Every May, east coast Audi enthusiasts converge on the Carlisle Import & Kit/Replica Nationals in Carlisle, Pennsylvania. The name’s a bit long and we tend to simply call it the “Carlisle Import Auto Show” or even further truncate it to simply “Carlisle”. However you say it, this event boasts one of the largest gatherings of Audi enthusiasts on the East Coast during the summer show season. That the field is also stuffed with countless other marques, mainly European, just makes it that much more fun.
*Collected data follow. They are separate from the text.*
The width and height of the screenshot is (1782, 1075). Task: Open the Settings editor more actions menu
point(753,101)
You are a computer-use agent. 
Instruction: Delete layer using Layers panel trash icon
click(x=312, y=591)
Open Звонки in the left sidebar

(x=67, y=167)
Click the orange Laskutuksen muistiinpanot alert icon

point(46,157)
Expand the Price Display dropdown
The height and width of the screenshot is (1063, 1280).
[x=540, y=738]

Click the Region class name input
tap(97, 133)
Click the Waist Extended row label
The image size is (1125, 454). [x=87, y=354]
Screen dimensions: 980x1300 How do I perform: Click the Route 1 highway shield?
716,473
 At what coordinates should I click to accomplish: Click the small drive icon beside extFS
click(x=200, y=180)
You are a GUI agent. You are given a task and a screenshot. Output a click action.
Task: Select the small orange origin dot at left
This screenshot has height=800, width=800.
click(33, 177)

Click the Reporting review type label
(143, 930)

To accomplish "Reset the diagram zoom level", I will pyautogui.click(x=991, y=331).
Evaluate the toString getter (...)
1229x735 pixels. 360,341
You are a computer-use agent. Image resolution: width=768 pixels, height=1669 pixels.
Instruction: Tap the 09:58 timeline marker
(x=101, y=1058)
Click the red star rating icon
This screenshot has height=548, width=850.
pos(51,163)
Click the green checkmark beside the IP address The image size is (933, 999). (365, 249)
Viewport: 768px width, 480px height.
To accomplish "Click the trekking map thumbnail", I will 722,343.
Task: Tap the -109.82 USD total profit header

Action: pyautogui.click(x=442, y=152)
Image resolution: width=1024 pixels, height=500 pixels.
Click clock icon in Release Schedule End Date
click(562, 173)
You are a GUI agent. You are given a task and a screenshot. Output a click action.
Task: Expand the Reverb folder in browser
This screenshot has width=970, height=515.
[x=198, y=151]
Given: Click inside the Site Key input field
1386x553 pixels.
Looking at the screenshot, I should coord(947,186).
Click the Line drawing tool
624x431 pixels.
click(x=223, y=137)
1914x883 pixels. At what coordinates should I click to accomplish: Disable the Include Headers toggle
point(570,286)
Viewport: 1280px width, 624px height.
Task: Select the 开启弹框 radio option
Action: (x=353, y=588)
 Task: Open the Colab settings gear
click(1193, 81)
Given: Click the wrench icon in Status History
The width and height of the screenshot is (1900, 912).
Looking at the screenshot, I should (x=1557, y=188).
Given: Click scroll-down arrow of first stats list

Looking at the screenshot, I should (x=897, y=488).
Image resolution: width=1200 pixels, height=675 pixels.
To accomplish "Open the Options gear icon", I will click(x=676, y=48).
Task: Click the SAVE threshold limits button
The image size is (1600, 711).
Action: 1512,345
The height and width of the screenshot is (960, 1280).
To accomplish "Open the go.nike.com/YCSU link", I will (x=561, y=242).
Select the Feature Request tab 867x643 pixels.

Carlisle is a three-day event, spanning May 20-22 in 2011. The most hardcore arrive early Friday and leave late, pitching tents and the like on the optional show field campgrounds and partying hard with other Audi club members for three days straight. For those who can’t hit all three days, Saturday is the main event and begins with a ‘4-Ring Breakfast’ at nearby Audi Mechanicsburg’s impressive showroom located ten minutes from the track.

* Full Story *


----------



## Uberod (May 12, 2008)

[email protected] said:


> Every May, east coast Audi enthusiasts converge on the Carlisle Import & Kit/Replica Nationals in Carlisle, Pennsylvania. The name’s a bit long and we tend to simply call it the “Carlisle Import Auto Show” or even further truncate it to simply “Carlisle”. However you say it, this event boasts one of the largest gatherings of Audi enthusiasts on the East Coast during the summer show season. That the field is also stuffed with countless other marques, mainly European, just makes it that much more fun.
> 
> Carlisle is a three-day event, spanning May 20-22 in 2011. The most hardcore arrive early Friday and leave late, pitching tents and the like on the optional show field campgrounds and partying hard with other Audi club members for three days straight. For those who can’t hit all three days, Saturday is the main event and begins with a ‘4-Ring Breakfast’ at nearby Audi Mechanicsburg’s impressive showroom located ten minutes from the track.
> 
> * Full Story *



I take it this is for Audi's only and not VeeDubs


----------



## [email protected] (Apr 9, 2004)

VWs are certainly welcome but we don't emphasize it for two reasons. 1) this is an Audi dealership that is not a VW dealership also so it's more of a singular brand thing while at the breakfast. You might not get the top parking spot. 

At the show, VW has never really had a strong showing. You'll see some there but honestly very, very few. Maybe 10. It's still a VERY cool show, just very eclectic and surprisingly low VW count.


----------



## PSU (May 15, 2004)

Wish I could come peruse, but I'll be at SoWo.


----------



## lethe (Apr 2, 2006)

There will probably be at least one VW there, my '11 Golf TDI. My wife's Q5 won't be here until July so you'll all have to put with a little misfit. :wave:


----------



## [email protected] (Dec 12, 2001)

lethe said:


> There will probably be at least one VW there, my '11 Golf TDI. My wife's Q5 won't be here until July so you'll all have to put with a little misfit. :wave:


That's certainly not a problem at all. You're welcome to come by the dealership for the Four Rings breakfast on Saturday morning (see the article for registration instructions - it's free) and come see us at the show and say "hi," too. We'll be under the tent at the Audi area wearing our Fourtitude shirts.



-Tim


----------



## [email protected] (Apr 9, 2004)

PSU said:


> Wish I could come peruse, but I'll be at SoWo.


That's the problem with the summer show season. We get it even worse to try to cover things. Audizine's anniversary party on the west coast is also the same weekend.


----------



## cyberpmg (Nov 27, 2001)

Great seeing you guys again and the awesome Audis on display. Always a fantastic time hanging out with other enthusiasts, catching up with old friends, and making new ones along the way. Thanks for arranging the Saturday breakfast and showing off the A7 and A1.


----------



## [email protected] (Apr 9, 2004)

Agreed. I think I need to plan to stay overnight next time though. Sounds like there was plenty of fun to be had late night.


----------



## PSU (May 15, 2004)

[email protected] said:


> That's the problem with the summer show season. We get it even worse to try to cover things. Audizine's anniversary party on the west coast is also the same weekend.


Definitely a bummer.

Sucks because there was nothing going on this weekend though.


----------